EXTRAHIERTER TEXT:
----------------------------------------

Nr. 13: Arbeitsschutz, der dem "Sozialgeheimnis" unterliegt

50.000 Menschen, jedes Jahr: 13. Schreiben an die MdB’s - vier Wochen vor der Bundestagswahl 2021

Aufgabe der Unfallversicherung“ ist es, „mit allen geeigneten Mitteln Arbeitsunfälle und Berufskrankheiten sowie arbeitsbedingte Gesundheitsgefahren zu verhüten.“ So steht es im Gesetz (§ 1 SGB VII). Nützt allerdings wenig, so lange es nicht umgesetzt wird.

Betroffene, die durch Arbeitsunfälle oder ‚auf Arbeit‘ krank und/oder berufsunfähig geworden sind, wissen das – als Opfer des Nicht-Handelns. Die „Politik da oben“ schert es ganz offenbar wenig, jedenfalls ist das die Erfahrung, die Betroffene machen. Und deshalb den „Glauben an den Rechtsstaat verloren“ haben. Und dann ganz oft in Verschwörungstheorien versinken oder zu Querdenker-Bewegungen u.ä. abdriften.  

Die Europäische Flugsicherheitsbehörde EASA hat z.B. seit Jahren vorgegeben, dass Flugzeuge mit Sensoren ausgestattet sein müssen (CS 25.1309), weil sich in der Kabinenluft eines Flugzeugs keine „schädlichen Substanzen“ befinden dürfen (CS 25.831: „free from harmful or hazardous concentrations of gases or vapours“). Kein Flugzeug hat solche Sensoren. Kümmert das jemanden? Das Luftfahrt-Bundesamt etwa? Die Sozialgerichte? Oder die Abgeordneten des Deutschen Bundestags als „Gesetzgeber“?

----------------------------------------

ÜBUNGSDATEN:
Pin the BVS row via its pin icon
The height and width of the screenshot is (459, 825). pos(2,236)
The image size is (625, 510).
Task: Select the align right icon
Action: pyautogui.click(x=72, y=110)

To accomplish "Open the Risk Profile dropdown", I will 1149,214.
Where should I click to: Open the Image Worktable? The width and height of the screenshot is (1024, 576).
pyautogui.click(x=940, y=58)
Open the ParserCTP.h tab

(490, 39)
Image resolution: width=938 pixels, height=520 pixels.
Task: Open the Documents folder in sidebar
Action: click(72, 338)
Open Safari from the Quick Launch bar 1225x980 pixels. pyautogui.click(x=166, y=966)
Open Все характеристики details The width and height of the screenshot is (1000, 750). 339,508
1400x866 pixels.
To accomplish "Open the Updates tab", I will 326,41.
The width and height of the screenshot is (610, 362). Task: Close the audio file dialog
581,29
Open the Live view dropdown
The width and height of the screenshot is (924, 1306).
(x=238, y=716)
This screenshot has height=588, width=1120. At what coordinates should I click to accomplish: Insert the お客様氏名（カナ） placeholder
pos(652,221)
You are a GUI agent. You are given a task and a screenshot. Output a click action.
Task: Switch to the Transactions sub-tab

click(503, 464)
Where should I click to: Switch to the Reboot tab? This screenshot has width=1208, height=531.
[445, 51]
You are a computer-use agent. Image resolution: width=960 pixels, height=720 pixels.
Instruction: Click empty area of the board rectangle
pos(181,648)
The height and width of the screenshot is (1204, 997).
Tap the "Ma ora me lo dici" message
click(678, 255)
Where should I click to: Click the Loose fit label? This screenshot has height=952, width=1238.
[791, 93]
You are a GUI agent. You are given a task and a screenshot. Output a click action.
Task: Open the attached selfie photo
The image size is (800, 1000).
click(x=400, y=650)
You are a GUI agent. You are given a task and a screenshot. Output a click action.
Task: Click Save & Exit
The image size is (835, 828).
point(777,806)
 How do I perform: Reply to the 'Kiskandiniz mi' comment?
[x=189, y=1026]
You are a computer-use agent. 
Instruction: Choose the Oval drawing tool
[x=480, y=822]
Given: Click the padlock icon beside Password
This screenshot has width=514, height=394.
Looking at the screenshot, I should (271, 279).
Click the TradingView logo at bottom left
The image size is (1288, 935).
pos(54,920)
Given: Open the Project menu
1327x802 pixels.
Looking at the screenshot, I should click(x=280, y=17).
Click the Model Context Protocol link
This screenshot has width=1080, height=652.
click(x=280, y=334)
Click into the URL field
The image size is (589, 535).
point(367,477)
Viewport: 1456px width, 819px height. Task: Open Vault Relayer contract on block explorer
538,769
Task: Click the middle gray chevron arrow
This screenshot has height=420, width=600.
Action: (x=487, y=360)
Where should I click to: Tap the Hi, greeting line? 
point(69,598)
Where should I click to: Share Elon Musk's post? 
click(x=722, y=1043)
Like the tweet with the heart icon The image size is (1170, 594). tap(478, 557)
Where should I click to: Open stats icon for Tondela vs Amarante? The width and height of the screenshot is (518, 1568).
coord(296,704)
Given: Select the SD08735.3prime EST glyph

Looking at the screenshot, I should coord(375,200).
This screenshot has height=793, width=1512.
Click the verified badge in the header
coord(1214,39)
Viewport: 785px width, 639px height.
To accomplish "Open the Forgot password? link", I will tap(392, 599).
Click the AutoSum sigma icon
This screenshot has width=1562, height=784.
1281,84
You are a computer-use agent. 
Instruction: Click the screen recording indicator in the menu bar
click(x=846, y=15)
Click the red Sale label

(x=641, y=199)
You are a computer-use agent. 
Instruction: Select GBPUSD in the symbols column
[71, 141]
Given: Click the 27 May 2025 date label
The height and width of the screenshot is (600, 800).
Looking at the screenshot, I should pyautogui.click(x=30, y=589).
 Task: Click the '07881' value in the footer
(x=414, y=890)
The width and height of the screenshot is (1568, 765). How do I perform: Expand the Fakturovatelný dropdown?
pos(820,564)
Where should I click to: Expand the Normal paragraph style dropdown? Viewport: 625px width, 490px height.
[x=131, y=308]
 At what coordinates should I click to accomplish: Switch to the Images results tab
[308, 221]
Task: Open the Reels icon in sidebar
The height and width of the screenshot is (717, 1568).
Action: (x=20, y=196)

----------------------------------------

ZU BEARBEITENDE AUFGABEN:
1) Stelle den Abschnitt der Auflistung, der mit der Zeile mit „Open the ParserCTP.h tab“ beginnt und mit der Zeile mit „I will 326,41.“ endet, einschließlich beider Zeilen als Markdown-Tabelle mit den Spalten „Nr“ und „Zeile“ dar. Leerzeilen lässt du weg.
2) Führe den Text über den vernachlässigten Arbeitsschutz im Anschluss an seinen letzten Satz fort.
Der Text und die Auflistung stehen in keinem Zusammenhang miteinander.

ERWARTETE ERGEBNISSE:
1)
| Nr | Zeile |
|---|---|
| 1 | Open the ParserCTP.h tab |
| 2 | (490, 39) |
| 3 | Image resolution: width=938 pixels, height=520 pixels. |
| 4 | Task: Open the Documents folder in sidebar |
| 5 | Action: click(72, 338) |
| 6 | Open Safari from the Quick Launch bar 1225x980 pixels. pyautogui.click(x=166, y=966) |
| 7 | Open Все характеристики details The width and height of the screenshot is (1000, 750). 339,508 |
| 8 | 1400x866 pixels. |
| 9 | To accomplish "Open the Updates tab", I will 326,41. |

2)
Nicht viel anders im Kfz-Werkstattgewerbe, das rd. 300.000 Beschäftigte in 37.000 Werkstätten betrifft. Es gibt unzählige Vorschriften zum Thema „Arbeitsschutz“, die Regulierungsdichte ist hierzulande hoch. Vieles ist sinnvoll gemeint. Aber konkrete Vorgaben werden oft durch Vereinfachungsmaßnahmen verwässert und bieten dann Exit-Optionen.

Beispiel § 6 der „Gefahrstoffverordnung“: Darin ist eine „Gefährdungsbeurteilung“ vorgeschrieben beim Umgang mit „gefährlichen Stoffen“ und unter Berücksichtigung von „physikalisch-chemischen Wirkungen“. Wasser oder sogar nur Feuchte gepaart mit Aluminiumstaub ergibt ein hochexplosives Wasserstoffgas-Gemisch. Ein Funke durchs Schweißen und es kracht. Oder allein das Schweißen: Da bilden sich krebserregende Gase und Nano-Partikel – ähnlich wie bei den Diesel-Emissionen. Anderer Gefahrstoff: Benzol. Eine Kfz-Werkstatt ist ein potenzieller Arbeitsunfall-Ort.

Deshalb sind „Messungen“ vorgeschrieben. Die aber durch „andere geeignete Methoden“ ersetzbar sind.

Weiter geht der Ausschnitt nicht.